------ Page text ------

Trouble with baths that got better when we made them warmer than usually recommended for babies/toddlers.   He still basically has a narrow range of comfortable temperatures.

Speech delays but spoke in his own language with typical inflections and cadence, just no understandable words. 

Needs routines.  Until he hit the teenage years he basically ate on a schedule.  Wouldn't necessarily feel hungry but x time was lunch, x time was dinner, and he'd get upset if it was too far off especially if it was without warning.  

Intense interests.  For a while it was Pokemon, he knew EVERYTHING Pokemon.   Liked playing with figurines but not in a typical pretend play way, more just lining them up or making patterns kind of way.  

Needed explicit instruction on social behavior, help reading social cues.  He's better now but still obviously not typical.

------

* **Problem statement**
Continue the account of the boy's sensory, speech and social traits, starting after its last sentence. The listing that comes next is separate material and has no connection to the account above.

------ Information ------

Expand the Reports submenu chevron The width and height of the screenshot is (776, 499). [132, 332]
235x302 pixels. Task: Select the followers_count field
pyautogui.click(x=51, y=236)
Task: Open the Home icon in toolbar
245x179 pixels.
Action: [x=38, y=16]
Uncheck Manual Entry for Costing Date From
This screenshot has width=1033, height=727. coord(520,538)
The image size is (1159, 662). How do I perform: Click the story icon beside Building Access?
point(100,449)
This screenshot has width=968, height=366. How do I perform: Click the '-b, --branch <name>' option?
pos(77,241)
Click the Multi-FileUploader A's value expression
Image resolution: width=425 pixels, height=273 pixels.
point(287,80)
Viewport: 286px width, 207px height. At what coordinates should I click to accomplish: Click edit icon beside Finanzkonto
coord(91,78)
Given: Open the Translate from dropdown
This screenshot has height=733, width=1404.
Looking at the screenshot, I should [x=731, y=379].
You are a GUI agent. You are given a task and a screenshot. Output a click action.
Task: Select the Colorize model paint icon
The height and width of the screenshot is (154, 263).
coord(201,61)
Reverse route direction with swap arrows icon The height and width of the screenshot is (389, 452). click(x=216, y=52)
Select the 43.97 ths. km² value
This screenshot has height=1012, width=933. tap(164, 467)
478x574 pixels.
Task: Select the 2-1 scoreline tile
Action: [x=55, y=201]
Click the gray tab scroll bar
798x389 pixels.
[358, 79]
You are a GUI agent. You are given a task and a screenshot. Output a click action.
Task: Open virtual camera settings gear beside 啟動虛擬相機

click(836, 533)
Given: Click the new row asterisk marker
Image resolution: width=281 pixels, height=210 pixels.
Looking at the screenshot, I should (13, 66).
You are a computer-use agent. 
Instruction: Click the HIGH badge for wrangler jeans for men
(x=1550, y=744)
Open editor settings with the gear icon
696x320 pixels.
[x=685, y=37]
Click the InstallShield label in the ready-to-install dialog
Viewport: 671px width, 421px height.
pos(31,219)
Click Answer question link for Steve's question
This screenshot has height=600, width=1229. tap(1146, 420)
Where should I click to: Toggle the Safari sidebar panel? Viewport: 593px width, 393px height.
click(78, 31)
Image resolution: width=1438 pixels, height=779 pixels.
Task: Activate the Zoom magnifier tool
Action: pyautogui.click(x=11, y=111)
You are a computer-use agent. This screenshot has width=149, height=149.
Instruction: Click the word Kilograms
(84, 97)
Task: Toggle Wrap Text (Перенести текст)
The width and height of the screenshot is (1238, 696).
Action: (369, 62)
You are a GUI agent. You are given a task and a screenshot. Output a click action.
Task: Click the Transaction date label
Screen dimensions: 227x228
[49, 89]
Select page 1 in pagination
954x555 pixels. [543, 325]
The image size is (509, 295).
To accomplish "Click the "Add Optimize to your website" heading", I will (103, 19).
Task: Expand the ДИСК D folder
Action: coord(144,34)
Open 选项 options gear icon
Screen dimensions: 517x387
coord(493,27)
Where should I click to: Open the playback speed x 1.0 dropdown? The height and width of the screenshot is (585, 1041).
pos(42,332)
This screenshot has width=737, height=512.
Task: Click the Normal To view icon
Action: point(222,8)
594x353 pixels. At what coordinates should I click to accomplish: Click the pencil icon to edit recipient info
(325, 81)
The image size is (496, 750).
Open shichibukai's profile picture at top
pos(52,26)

------

* **Written response**
Hates being touched.  As a baby he liked being held a lot and it was the only way he would sleep, but outside of mom/dad, he's always hated anyone touching him and will cringe away from even mom and dad now.  Especially if it's done without warning.   If someone (like gramma) asks for a hug, he can gear up and do it for a couple seconds.  

I don't think we would have changed too much, but I wish we had known sooner because understanding where it was coming from would have made a lot of things easier.  We wouldn't have pushed certain things, would have known a better approach for other things.